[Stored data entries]
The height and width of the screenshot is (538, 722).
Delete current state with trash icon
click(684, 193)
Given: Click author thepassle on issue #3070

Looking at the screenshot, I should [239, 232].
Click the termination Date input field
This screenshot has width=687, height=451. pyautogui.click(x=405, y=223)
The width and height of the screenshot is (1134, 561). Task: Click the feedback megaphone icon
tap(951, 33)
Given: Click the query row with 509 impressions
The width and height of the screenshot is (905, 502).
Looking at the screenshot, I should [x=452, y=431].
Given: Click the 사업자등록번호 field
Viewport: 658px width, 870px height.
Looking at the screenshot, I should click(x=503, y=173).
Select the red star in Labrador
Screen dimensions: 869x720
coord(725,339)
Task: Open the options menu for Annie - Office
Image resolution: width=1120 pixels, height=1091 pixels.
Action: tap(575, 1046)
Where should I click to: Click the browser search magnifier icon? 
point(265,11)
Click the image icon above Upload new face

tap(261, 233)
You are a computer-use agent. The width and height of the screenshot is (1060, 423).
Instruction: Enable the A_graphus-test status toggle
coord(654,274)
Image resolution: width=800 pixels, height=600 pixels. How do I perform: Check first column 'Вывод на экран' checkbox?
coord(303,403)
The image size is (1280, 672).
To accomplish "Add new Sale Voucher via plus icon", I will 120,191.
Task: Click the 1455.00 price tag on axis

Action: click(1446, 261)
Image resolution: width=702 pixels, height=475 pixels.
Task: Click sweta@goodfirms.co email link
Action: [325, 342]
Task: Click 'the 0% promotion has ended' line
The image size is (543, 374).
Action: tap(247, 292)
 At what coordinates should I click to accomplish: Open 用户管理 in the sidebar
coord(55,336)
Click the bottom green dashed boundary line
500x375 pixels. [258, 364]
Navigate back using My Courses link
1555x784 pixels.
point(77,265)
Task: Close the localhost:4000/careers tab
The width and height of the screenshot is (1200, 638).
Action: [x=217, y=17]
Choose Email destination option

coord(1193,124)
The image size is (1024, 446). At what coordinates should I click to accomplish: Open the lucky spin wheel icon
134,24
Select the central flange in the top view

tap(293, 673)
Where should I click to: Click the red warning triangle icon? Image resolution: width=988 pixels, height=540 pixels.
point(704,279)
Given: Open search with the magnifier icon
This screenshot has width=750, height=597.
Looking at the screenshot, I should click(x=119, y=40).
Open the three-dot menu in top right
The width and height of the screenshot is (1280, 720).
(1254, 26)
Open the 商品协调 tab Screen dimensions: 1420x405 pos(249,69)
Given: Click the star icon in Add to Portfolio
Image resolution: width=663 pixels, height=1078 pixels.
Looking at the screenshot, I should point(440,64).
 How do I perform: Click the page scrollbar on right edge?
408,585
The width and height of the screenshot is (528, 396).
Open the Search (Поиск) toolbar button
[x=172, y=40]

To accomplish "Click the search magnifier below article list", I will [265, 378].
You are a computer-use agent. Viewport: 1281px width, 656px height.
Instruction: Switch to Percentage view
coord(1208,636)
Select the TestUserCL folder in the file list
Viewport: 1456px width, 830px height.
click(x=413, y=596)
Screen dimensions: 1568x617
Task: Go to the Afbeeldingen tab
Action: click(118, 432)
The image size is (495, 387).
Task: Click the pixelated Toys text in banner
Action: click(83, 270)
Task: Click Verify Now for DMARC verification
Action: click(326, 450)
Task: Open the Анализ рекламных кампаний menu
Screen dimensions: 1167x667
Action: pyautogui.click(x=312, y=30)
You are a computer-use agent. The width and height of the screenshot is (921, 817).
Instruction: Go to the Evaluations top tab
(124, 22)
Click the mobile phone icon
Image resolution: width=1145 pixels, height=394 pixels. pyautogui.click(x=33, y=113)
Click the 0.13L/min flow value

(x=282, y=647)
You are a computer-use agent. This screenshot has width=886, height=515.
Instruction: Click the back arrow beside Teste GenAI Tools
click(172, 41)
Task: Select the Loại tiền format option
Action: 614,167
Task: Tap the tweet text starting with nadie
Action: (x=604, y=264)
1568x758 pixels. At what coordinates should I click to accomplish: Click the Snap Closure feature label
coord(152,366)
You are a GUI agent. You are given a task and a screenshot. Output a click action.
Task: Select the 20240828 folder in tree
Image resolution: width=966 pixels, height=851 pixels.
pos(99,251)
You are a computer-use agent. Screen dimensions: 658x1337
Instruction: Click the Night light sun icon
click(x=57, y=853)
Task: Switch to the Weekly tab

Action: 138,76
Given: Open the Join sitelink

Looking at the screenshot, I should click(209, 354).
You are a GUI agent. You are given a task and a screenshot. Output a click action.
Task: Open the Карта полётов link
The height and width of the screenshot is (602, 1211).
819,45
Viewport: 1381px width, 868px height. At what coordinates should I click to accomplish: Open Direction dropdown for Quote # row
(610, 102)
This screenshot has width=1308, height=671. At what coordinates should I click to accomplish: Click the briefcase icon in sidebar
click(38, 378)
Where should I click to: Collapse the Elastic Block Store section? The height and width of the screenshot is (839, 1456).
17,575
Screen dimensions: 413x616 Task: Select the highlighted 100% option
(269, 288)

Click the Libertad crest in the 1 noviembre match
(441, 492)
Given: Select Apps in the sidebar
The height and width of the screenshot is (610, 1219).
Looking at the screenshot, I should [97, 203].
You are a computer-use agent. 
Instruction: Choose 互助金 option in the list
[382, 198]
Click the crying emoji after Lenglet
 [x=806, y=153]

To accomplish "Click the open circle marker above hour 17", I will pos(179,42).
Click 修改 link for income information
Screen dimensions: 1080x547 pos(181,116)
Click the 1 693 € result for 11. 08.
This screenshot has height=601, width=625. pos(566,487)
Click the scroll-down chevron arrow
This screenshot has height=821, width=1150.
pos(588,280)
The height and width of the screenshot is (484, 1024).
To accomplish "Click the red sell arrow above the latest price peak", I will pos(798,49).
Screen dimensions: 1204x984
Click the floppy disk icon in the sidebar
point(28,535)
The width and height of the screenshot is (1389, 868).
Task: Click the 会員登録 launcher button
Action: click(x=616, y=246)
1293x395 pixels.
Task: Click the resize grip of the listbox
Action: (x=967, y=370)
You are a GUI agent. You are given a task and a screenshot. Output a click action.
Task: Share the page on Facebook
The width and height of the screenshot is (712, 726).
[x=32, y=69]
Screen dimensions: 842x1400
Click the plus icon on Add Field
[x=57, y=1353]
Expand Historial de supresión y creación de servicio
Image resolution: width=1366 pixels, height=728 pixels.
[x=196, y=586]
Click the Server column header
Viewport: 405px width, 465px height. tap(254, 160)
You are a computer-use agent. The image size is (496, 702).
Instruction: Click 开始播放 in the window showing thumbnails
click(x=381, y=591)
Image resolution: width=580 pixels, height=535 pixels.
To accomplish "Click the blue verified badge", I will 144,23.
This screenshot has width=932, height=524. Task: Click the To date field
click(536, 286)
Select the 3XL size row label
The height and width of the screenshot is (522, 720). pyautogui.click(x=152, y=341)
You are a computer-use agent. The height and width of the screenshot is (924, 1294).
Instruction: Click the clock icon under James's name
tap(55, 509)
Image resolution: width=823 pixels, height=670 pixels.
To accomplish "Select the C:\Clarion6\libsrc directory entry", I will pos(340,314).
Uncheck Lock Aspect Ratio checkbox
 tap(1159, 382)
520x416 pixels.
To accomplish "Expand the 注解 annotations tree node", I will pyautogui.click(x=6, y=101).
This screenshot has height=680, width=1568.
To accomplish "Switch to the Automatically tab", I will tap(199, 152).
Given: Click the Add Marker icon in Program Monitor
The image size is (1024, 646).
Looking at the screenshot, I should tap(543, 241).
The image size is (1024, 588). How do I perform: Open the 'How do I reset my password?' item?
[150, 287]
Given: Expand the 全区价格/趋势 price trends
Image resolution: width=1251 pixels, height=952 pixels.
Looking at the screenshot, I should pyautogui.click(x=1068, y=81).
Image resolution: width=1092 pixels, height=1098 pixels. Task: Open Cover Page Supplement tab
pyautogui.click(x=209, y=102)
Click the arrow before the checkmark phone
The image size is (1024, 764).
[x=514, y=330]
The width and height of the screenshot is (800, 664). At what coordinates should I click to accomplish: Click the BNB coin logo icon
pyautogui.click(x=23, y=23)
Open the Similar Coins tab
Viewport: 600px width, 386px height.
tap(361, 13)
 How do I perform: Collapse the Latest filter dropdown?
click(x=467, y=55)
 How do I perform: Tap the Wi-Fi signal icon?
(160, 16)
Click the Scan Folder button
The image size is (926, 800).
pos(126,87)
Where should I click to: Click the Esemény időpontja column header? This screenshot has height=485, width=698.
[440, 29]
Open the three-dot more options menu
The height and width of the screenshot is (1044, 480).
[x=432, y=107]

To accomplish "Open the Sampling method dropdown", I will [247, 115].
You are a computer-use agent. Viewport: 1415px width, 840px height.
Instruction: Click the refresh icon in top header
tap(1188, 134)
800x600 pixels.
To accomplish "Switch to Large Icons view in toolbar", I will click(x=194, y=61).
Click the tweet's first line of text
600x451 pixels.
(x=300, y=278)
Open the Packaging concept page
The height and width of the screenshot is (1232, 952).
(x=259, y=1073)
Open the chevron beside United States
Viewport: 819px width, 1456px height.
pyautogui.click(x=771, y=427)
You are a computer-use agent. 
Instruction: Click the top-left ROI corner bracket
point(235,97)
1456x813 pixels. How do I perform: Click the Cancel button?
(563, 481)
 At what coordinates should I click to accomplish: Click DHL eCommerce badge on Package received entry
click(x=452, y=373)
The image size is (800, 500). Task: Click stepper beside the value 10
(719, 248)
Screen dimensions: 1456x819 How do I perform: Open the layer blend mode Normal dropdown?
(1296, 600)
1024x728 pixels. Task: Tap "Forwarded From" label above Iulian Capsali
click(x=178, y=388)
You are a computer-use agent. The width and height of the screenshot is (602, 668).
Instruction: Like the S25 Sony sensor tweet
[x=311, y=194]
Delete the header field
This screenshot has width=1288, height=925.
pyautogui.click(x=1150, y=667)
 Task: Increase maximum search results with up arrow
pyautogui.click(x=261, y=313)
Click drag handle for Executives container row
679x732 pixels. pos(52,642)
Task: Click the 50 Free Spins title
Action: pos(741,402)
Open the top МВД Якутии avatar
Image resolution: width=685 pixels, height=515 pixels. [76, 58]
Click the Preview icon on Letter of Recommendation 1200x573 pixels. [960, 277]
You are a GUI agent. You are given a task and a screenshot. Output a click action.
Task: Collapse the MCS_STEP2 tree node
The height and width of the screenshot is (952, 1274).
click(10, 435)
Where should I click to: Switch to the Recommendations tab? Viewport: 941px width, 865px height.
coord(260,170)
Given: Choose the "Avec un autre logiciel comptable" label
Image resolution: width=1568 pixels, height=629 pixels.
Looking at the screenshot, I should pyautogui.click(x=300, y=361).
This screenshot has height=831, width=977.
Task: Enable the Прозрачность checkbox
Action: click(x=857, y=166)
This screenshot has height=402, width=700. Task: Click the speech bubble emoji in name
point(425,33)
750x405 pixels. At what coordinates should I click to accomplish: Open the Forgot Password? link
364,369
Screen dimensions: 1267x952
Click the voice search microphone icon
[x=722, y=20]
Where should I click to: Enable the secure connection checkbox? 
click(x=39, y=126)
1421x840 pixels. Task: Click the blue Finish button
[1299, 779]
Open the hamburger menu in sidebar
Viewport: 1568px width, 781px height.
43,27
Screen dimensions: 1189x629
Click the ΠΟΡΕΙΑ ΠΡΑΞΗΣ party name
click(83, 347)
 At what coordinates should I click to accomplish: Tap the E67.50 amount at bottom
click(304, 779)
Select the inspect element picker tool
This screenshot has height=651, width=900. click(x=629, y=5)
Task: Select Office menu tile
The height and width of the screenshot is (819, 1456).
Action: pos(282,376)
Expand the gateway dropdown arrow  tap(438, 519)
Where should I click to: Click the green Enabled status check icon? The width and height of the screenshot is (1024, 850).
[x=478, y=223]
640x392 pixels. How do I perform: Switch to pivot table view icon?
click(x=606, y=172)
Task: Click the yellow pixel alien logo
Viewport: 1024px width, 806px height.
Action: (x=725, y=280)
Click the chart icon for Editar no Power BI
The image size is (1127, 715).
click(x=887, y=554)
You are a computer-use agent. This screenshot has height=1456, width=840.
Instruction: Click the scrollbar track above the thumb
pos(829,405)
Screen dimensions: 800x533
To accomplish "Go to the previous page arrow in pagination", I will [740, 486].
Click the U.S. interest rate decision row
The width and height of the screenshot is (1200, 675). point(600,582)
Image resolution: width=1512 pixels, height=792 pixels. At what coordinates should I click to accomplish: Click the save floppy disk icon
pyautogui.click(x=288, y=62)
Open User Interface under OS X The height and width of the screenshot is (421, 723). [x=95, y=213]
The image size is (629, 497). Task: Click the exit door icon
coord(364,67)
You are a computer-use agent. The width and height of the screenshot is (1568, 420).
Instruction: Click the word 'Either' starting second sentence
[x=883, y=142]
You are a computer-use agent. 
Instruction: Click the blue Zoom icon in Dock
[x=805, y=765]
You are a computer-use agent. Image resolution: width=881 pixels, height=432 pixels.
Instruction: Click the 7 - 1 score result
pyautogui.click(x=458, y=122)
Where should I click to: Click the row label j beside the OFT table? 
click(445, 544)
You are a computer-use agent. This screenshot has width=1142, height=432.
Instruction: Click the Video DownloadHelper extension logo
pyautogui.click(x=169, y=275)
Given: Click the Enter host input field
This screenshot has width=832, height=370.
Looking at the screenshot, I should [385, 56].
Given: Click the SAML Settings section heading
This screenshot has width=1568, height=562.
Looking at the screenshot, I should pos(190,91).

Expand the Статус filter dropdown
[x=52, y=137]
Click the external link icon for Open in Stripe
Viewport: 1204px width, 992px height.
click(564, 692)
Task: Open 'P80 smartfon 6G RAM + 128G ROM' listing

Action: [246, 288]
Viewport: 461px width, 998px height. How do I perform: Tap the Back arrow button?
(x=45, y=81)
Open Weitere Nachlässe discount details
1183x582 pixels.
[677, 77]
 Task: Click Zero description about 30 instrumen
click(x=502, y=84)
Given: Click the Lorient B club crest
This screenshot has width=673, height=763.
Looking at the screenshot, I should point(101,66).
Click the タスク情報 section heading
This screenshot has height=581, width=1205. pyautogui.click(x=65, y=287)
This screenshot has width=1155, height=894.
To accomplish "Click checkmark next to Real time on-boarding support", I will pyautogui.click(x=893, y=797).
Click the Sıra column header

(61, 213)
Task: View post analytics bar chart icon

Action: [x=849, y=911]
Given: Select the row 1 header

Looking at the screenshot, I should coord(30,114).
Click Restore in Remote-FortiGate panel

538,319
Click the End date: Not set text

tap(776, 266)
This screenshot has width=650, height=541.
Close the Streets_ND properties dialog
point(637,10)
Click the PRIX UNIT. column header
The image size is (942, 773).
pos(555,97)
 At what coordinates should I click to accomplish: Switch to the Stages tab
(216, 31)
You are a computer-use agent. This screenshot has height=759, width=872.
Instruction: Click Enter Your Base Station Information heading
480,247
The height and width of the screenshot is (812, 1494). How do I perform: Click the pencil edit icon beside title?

▶ [What the exercise asks]
What you return must be an exact retyping of the lines above starting at the line with "This screenshot has width=1308, height=671." and ending at the line with "Screen dimensions: 842x1400", and nothing besides.

▶ [Output]
This screenshot has width=1308, height=671. At what coordinates should I click to accomplish: Click the briefcase icon in sidebar
click(38, 378)
Where should I click to: Collapse the Elastic Block Store section? The height and width of the screenshot is (839, 1456).
17,575
Screen dimensions: 413x616 Task: Select the highlighted 100% option
(269, 288)

Click the Libertad crest in the 1 noviembre match
(441, 492)
Given: Select Apps in the sidebar
The height and width of the screenshot is (610, 1219).
Looking at the screenshot, I should [97, 203].
You are a computer-use agent. 
Instruction: Choose 互助金 option in the list
[382, 198]
Click the crying emoji after Lenglet
 [x=806, y=153]

To accomplish "Click the open circle marker above hour 17", I will pos(179,42).
Click 修改 link for income information
Screen dimensions: 1080x547 pos(181,116)
Click the 1 693 € result for 11. 08.
This screenshot has height=601, width=625. pos(566,487)
Click the scroll-down chevron arrow
This screenshot has height=821, width=1150.
pos(588,280)
The height and width of the screenshot is (484, 1024).
To accomplish "Click the red sell arrow above the latest price peak", I will pos(798,49).
Screen dimensions: 1204x984
Click the floppy disk icon in the sidebar
point(28,535)
The width and height of the screenshot is (1389, 868).
Task: Click the 会員登録 launcher button
Action: click(x=616, y=246)
1293x395 pixels.
Task: Click the resize grip of the listbox
Action: (x=967, y=370)
You are a GUI agent. You are given a task and a screenshot. Output a click action.
Task: Share the page on Facebook
The width and height of the screenshot is (712, 726).
[x=32, y=69]
Screen dimensions: 842x1400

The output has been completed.